#### [Problem statement]
Some lines in the data below hold the string "computer". Report how many, as a bare number.

#### [Supplied records]

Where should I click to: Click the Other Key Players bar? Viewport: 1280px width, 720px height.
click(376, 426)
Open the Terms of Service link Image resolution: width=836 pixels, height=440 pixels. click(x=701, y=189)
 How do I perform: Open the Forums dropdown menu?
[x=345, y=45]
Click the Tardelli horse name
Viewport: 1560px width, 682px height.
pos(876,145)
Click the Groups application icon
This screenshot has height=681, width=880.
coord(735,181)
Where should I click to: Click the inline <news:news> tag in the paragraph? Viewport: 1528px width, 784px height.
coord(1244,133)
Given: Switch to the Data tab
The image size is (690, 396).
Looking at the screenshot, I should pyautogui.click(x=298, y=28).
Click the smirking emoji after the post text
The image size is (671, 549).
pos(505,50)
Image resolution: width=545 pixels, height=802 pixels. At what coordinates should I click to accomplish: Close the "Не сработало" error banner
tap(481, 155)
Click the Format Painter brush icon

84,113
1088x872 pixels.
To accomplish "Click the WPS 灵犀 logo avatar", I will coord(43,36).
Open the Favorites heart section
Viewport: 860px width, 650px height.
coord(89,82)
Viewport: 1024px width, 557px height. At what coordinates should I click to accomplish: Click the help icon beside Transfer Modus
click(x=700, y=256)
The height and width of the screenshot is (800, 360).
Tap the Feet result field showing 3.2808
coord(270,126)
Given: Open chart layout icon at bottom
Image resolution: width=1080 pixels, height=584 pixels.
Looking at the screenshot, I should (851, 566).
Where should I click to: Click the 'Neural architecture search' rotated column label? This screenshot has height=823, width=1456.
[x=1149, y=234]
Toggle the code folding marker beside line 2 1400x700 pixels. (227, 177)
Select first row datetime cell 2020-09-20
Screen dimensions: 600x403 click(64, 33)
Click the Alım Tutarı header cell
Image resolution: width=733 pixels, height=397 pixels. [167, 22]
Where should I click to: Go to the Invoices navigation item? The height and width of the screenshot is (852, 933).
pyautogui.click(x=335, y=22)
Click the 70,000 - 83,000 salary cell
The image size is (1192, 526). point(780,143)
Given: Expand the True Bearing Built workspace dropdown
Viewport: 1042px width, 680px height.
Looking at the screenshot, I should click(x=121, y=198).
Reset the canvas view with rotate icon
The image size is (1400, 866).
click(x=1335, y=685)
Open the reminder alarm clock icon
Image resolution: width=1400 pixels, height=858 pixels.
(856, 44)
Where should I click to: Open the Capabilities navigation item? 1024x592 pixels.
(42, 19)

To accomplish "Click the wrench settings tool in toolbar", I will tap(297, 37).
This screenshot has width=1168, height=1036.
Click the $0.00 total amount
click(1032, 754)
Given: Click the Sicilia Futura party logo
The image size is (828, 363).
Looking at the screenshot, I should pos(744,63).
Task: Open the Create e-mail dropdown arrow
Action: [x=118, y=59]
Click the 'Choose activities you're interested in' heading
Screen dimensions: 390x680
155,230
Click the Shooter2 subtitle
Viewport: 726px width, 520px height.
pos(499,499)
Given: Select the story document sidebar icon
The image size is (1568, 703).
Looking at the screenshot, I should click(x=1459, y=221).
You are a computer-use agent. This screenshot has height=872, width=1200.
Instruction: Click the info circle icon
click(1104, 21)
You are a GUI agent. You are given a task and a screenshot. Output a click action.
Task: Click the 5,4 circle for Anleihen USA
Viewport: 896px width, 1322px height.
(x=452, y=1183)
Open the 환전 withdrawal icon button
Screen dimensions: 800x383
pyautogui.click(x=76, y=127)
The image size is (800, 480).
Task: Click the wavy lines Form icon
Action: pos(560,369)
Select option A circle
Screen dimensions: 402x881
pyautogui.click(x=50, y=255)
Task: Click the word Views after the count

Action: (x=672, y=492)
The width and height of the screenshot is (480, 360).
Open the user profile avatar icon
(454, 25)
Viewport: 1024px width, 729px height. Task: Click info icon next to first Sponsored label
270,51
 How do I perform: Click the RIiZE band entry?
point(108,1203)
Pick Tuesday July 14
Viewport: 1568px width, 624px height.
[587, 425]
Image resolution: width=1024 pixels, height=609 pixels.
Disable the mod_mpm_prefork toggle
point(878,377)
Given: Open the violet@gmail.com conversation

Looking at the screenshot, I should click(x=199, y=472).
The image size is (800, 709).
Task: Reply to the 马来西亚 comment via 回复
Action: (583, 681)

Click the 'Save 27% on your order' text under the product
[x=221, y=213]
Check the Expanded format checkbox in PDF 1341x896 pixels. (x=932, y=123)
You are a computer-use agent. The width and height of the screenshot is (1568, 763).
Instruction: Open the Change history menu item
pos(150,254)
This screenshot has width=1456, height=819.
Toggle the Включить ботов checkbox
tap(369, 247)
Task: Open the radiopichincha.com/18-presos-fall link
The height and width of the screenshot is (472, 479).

#### [Worked solution]
2